Doctors may usually consider a salpingo-oophorectomy for the pathology involving the woman’s reproductive organs. It is an approach used if other less invasive alternatives have been ineffective or failed.
Salpingo-oophorectomy is the procedure done to remove the ovaries and fallopian tubes in
- Patients to prevent ovarian cancer if they have any inherited cancer gene. This is called a prophylactic salpingo-oophorectomy.
- Women who are diagnosed with breast cancer. Most breast cancers are hormone-dependent. Removing the ovaries drastically reduces estrogen production in the body. This may help shrink tumors, prevent the spread, and lower the chances of reoccurrence of hormone-dependent cancer.
- Patients with endometriosis. In this condition, the uterine tissue proliferates in the uterine tubes or other parts of the uterus causing severe menstrual pain, low back and pelvic pain, and abnormal vaginal bleeding.
This procedure is also recommended in patients with:
- Non-cancerous ovarian tumors.
- Ovarian cysts.
- Ovarian abscesses or infection (post-menopause women).
- Twisted ovaries.
- Pelvic infections.
- Ectopic pregnancy (when a fertilized egg grows outside a woman's uterus).
If one fallopian tube is removed with one ovary, the surgery is a unilateral salpingo-oophorectomy. If both the fallopian tubes are removed with both the ovaries, it is a bilateral salpingo-oophorectomy.

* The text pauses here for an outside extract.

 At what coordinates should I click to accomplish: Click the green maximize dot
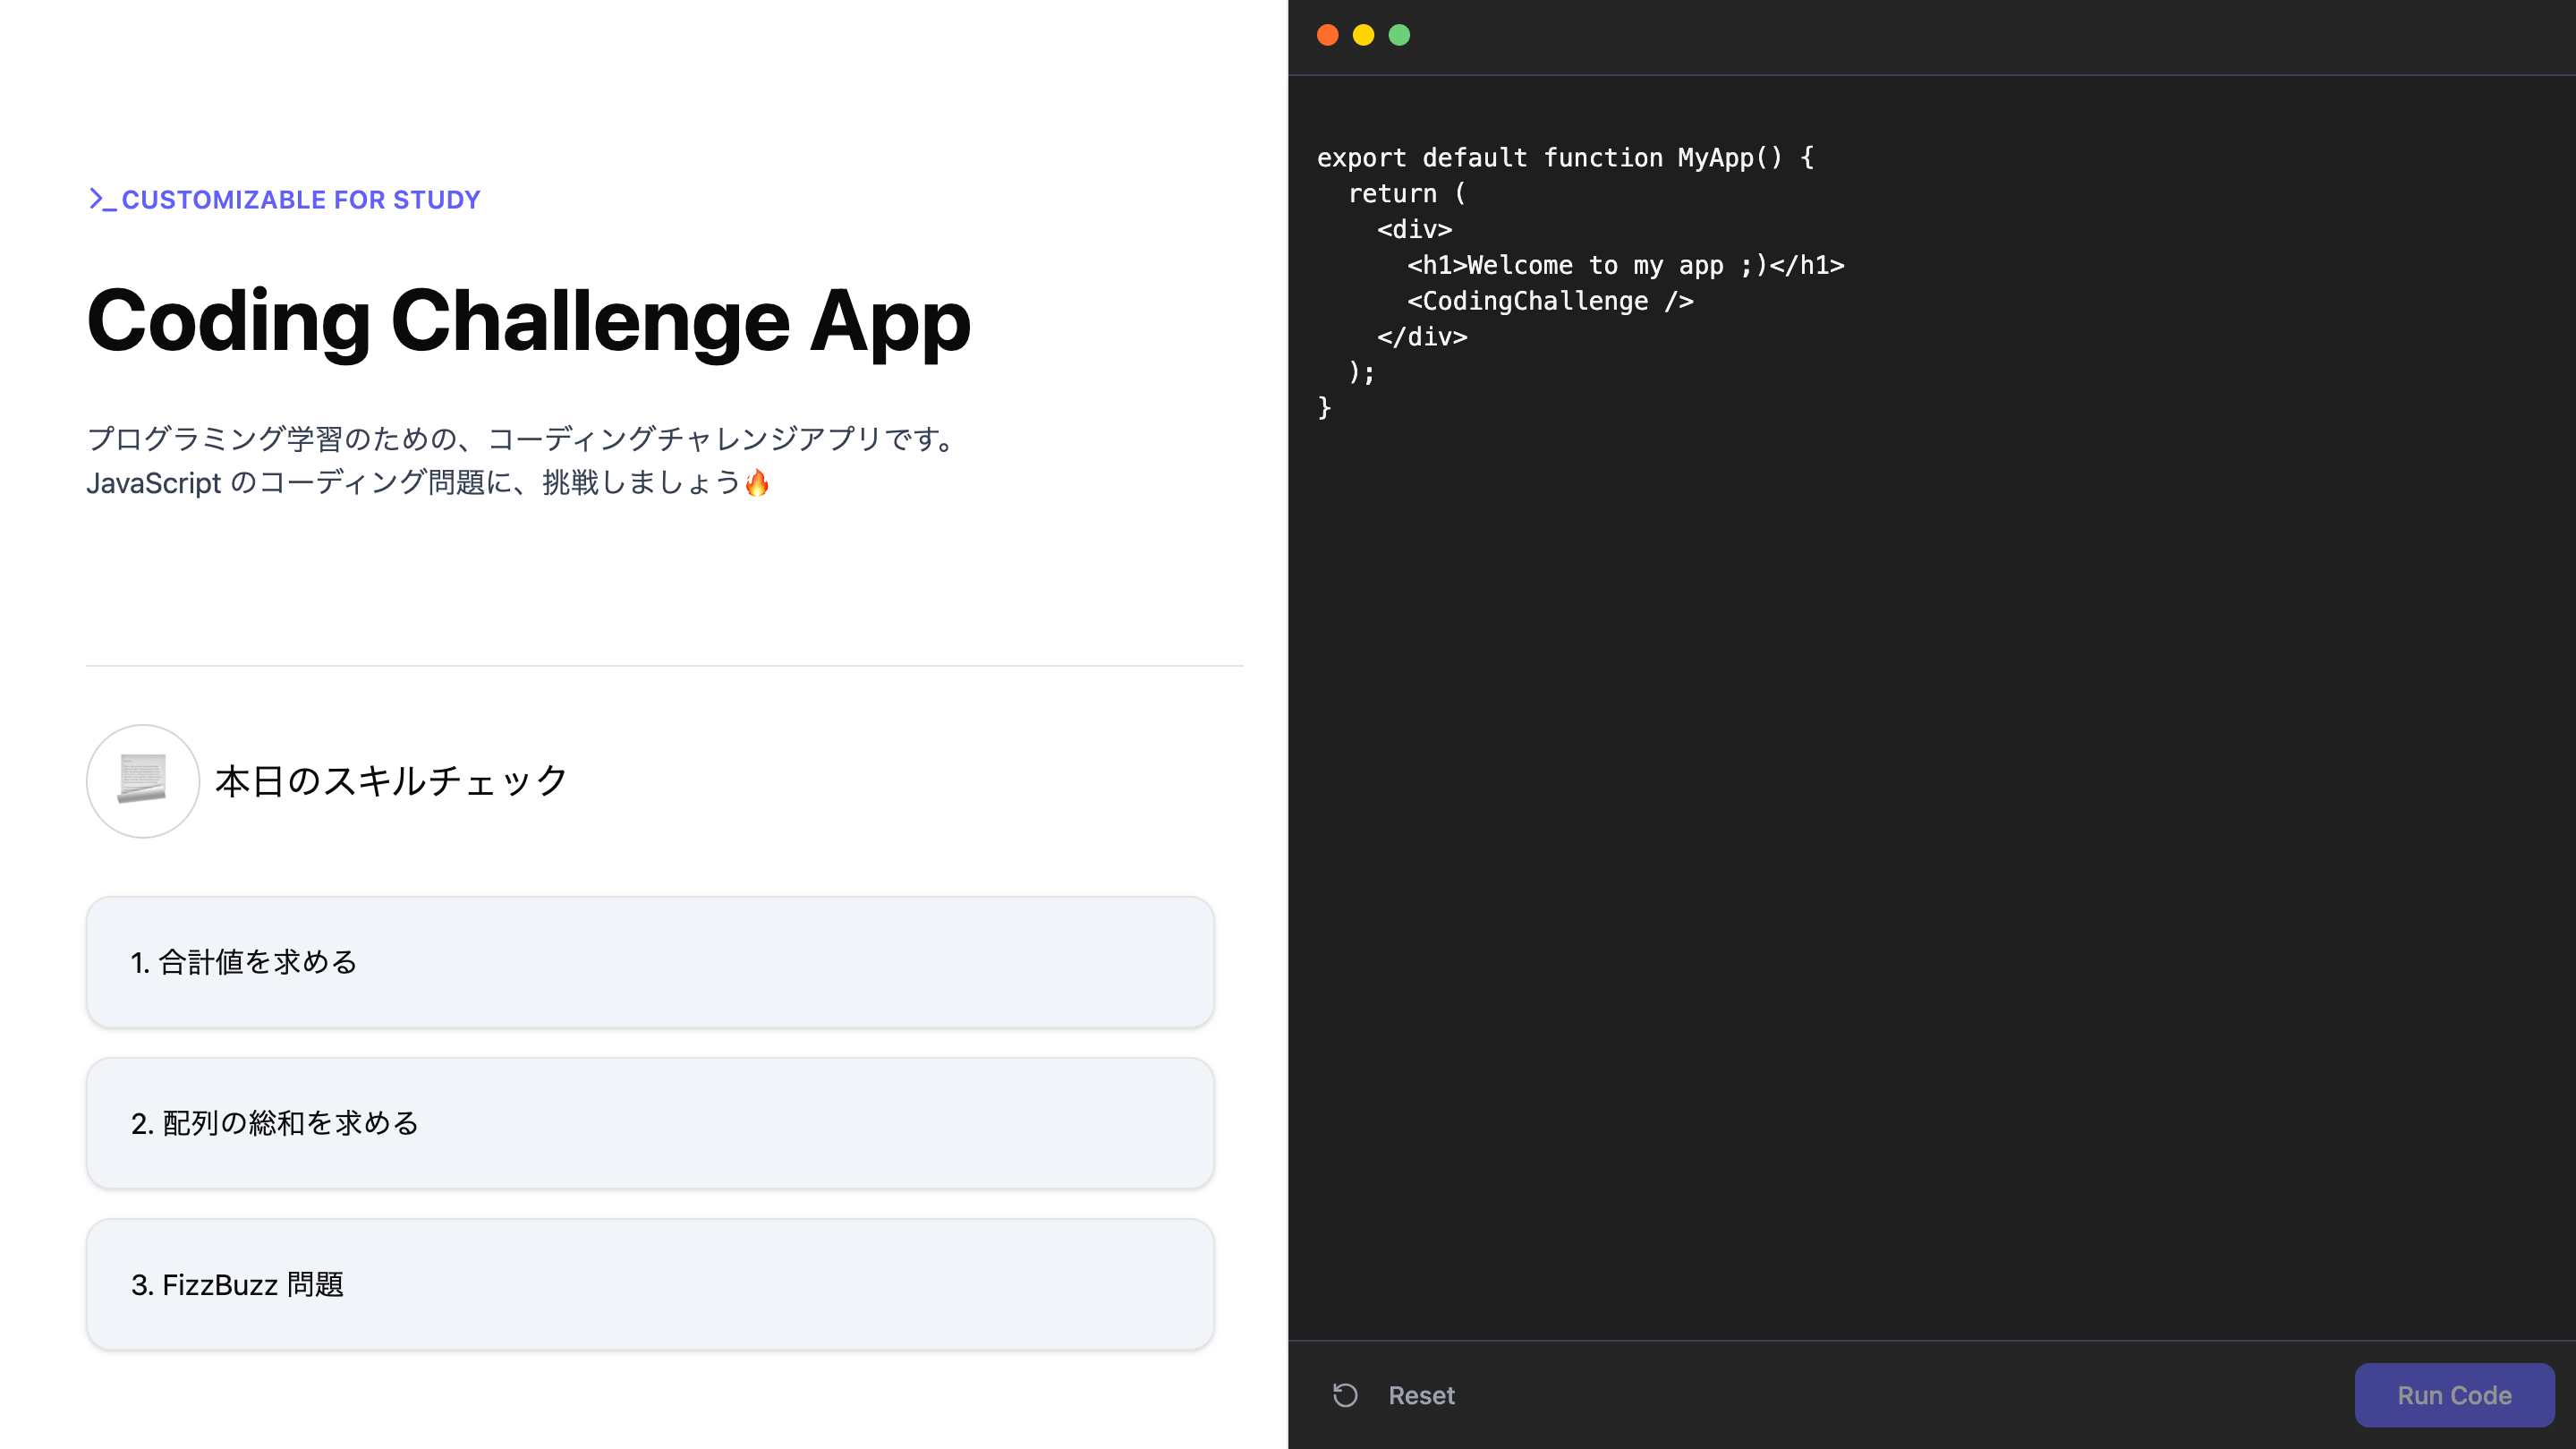[1399, 35]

How is salpingo-oophorectomy performed?
- Open abdominal oophorectomy: It involves removal of the ovaries and fallopian tubes through a five- to seven-inch cut in the lower part of the belly. The cut may be vertical or horizontal. Open surgery allows the doctor to directly see and access the surgical area; however, it involves a longer recovery period and more pain. Open surgery requires a larger cut and more displacement of the muscles and other tissues. Despite this, open surgery may be a safer or more effective method for certain patients.
- Laparoscopic oophorectomy: It involves the removal of the ovaries and fallopian tubes through several small incisions in the abdomen. Usually, the doctor inserts a small tube fitted with a special camera and other surgical instruments through the small incisions to remove the ovaries. The camera transmits pictures of the inside of your body to a video screen. The doctor sees the inside of your abdomen on the screen while performing the surgery. Minimally invasive surgery generally involves a faster recovery and less pain than open surgery. A vaginal approach can also be performed, especially when combined with removing the uterus.

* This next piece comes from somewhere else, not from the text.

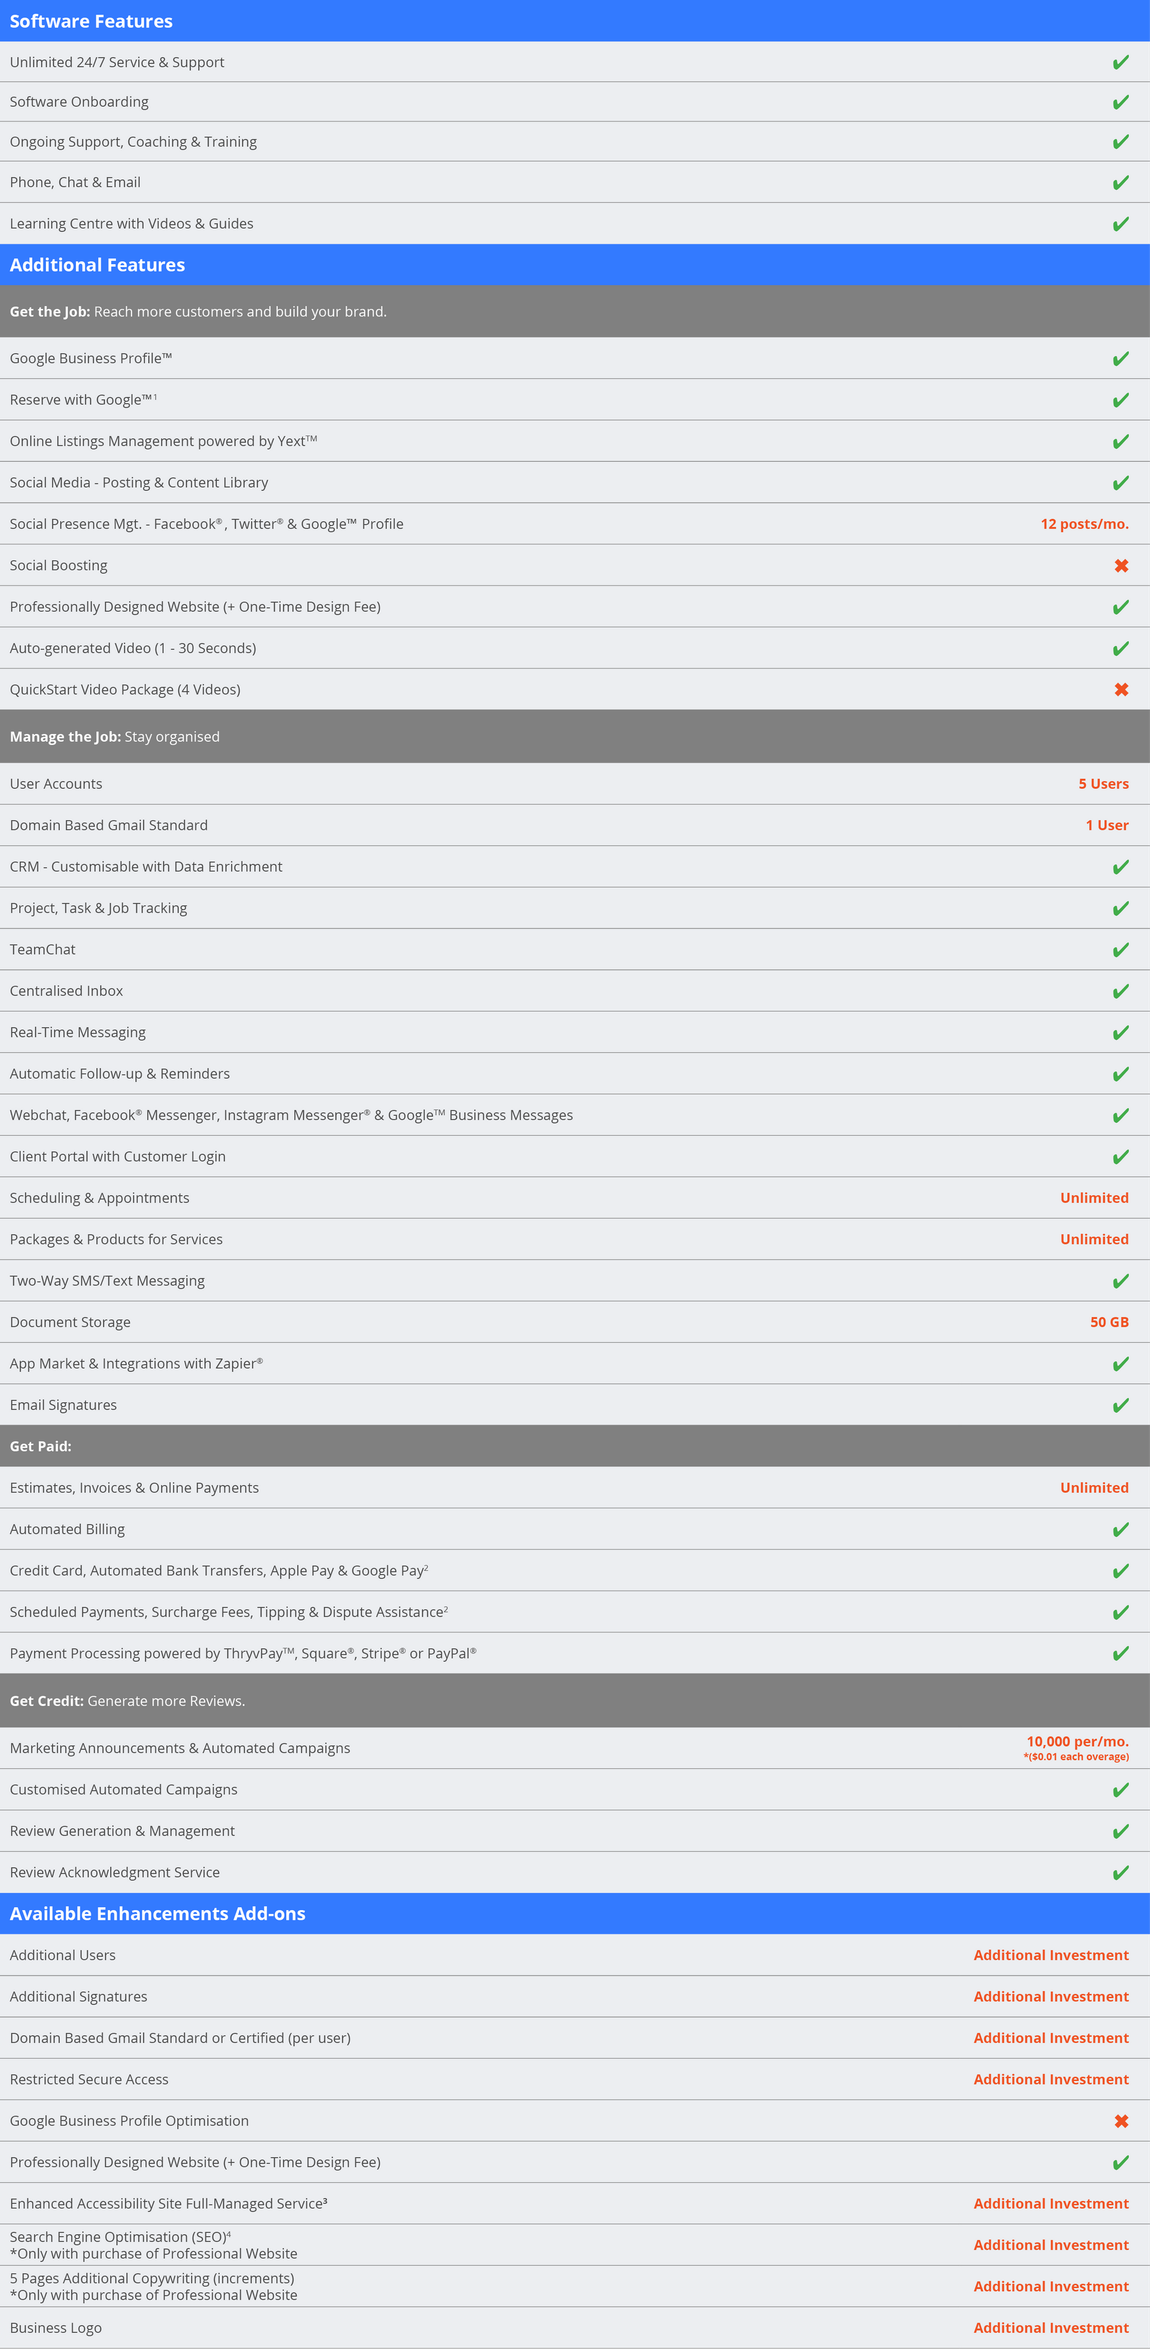Screen dimensions: 1150x2350
Task: Click the checkmark for Client Portal with Customer Login
Action: pos(1120,1157)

- Robotic approach: Robotic salpingo-oophorectomy is a similar procedure to laparoscopic salpingo-oophorectomy. During robotic salpingo-oophorectomy, a robotic arm, operated by an experienced gynecological surgeon, will be used to locate and remove the ovaries and fallopian tubes.
What are the risks involved in a salpingo-oophorectomy procedure?
Common risks involved in salpingo-oophorectomy include:
- Anesthesia reaction, such as an allergic reaction, dizziness, headache, or vomiting
- Excessive bleeding
- A blood clot, in particular, deep vein thrombosis (DVT) that develops in the leg or pelvis (a DVT can travel to your lungs and cause pulmonary embolism)
- Infection, which can spread to other areas
- Damage to the nearby abdominal organs, such as the uterus or intestines
- Development of intestinal blockage
Oophorectomy results in early menopause. Menopause symptoms and complications include:
- Anxiety and mood swings, which can interfere with your daily life and become debilitating
- Higher risk of heart disease
- Hot flashes and night sweats, which are often described as a sudden sensation of warmth, flushing, and sweating
- Osteoporosis or thinning bones
- Sleep problems including insomnia or sleeplessness
- Vaginal dryness, which causes burning, irritation, and painful sexual intercourse
What is the recovery period after a salpingo-oophorectomy procedure?
The recovery period after salpingo-oophorectomy depends on the type of procedure.
Laparoscopic or robotic salpingo-oophorectomy may be performed on an outpatient basis, and patients may go home on the same night. Some patients with laparoscopic or robotic salpingo-oophorectomy will need an overnight hospital stay. It can take approximately three weeks to return to the normal activity level after laparoscopic or robotic salpingo-oophorectomy.
In open salpingo-oophorectomy, patients may need to recover in the hospital for a few days after the surgery. It can take up to eight weeks to return to the normal activity level after open salpingo-oophorectomy.